More troops sent in Thai-Cambodia temple dispute


Thailand and Cambodia sent troops and heavy guns today to their disputed border, where hundreds of soldiers faced off for a fifth day over an ancient Hindu temple.

Despite the military build-up, both sides said they were ready to negotiate an end to the stand-off.

The dispute has raised investor fears of a major confrontation. Thailand's main stock index has fallen more than 23 percent since anti-government street protests in Bangkok began in late May, and could drop further if border tensions get worse, analysts said.

The Preah Vihear temple, perched on a jungle-clad escarpment that forms a natural boundary, has been a source of tension since the International Court of Justice ruled in 1962 it belonged to Cambodia, a decision that still rankles Thais.

The listing of Preah Vihear as a World Heritage site this month triggered a political uproar in Thailand, stoked by groups opposed to Prime Minister Samak Sundaravej whom they accuse of being a proxy of former Prime Minister Thaksin Shinawatra, who was ousted in a 2006 coup.

The diplomatic sparring between Bangkok and Phnom Penh has intensified ahead of high-level talks on Monday involving the two countries' defence ministers.

Thailand summoned Cambodia's ambassador yesterday to respond to Prime Minister Hun Sen's charge that Thai troops had "encroached" on Cambodian territory" and that the situation was "worsening".

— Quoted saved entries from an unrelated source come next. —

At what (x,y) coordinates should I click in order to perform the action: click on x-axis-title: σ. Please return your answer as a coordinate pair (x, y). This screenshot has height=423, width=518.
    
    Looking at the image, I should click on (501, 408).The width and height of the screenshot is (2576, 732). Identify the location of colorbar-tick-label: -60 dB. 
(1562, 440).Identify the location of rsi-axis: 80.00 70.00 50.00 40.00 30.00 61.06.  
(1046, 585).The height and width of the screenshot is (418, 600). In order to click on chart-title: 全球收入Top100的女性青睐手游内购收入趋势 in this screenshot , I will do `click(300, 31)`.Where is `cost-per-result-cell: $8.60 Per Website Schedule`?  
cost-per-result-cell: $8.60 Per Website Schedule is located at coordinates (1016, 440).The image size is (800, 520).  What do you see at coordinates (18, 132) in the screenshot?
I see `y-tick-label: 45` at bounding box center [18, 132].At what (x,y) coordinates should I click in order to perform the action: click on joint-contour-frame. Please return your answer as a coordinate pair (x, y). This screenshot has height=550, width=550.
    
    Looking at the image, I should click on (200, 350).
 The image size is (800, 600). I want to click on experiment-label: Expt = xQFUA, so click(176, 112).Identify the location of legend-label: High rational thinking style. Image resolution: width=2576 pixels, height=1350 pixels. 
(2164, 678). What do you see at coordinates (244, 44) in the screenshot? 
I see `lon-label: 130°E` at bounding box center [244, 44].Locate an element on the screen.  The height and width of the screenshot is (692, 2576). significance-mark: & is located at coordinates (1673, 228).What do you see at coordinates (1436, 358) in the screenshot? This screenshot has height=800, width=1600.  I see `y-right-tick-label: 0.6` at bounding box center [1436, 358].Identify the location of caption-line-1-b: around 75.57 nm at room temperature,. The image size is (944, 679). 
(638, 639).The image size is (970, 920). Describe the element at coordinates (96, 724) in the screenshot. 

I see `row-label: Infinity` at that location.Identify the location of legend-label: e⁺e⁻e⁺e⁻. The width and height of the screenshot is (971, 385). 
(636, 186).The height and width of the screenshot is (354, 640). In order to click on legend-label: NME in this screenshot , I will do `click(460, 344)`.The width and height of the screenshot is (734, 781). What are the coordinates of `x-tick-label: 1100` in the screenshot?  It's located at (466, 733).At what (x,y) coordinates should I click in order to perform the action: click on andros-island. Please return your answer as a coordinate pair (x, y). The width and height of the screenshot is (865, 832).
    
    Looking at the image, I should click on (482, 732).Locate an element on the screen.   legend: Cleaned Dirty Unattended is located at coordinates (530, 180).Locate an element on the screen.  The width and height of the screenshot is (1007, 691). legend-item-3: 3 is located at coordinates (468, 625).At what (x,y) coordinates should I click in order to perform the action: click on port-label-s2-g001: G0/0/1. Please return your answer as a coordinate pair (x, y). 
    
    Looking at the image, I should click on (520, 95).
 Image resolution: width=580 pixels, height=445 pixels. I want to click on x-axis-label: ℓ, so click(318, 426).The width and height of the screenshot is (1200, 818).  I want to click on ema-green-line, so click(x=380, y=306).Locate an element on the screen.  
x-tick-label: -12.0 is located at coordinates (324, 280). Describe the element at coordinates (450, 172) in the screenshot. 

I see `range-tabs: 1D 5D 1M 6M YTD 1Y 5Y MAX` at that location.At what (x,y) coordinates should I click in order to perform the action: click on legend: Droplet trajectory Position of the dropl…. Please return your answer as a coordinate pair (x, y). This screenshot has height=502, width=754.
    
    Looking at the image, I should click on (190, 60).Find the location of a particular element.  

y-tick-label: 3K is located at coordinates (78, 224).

In a letter to Hun Sen, Samak said Cambodian troops and buildings on the disputed 4.6 sq km (1.8 sq mile) area were a "violation of Thailand's sovereignty and territorial integrity".

He added his government was "resolved to seek a just and peaceful solution to the situation".

Cambodia has asked the United Nations' Security Council to discuss the border dispute with Thailand, a Thai government spokesman said.

"We have been informed by our ambassador to the UN that Cambodia has filed a complaint over the dispute to the UN," he said.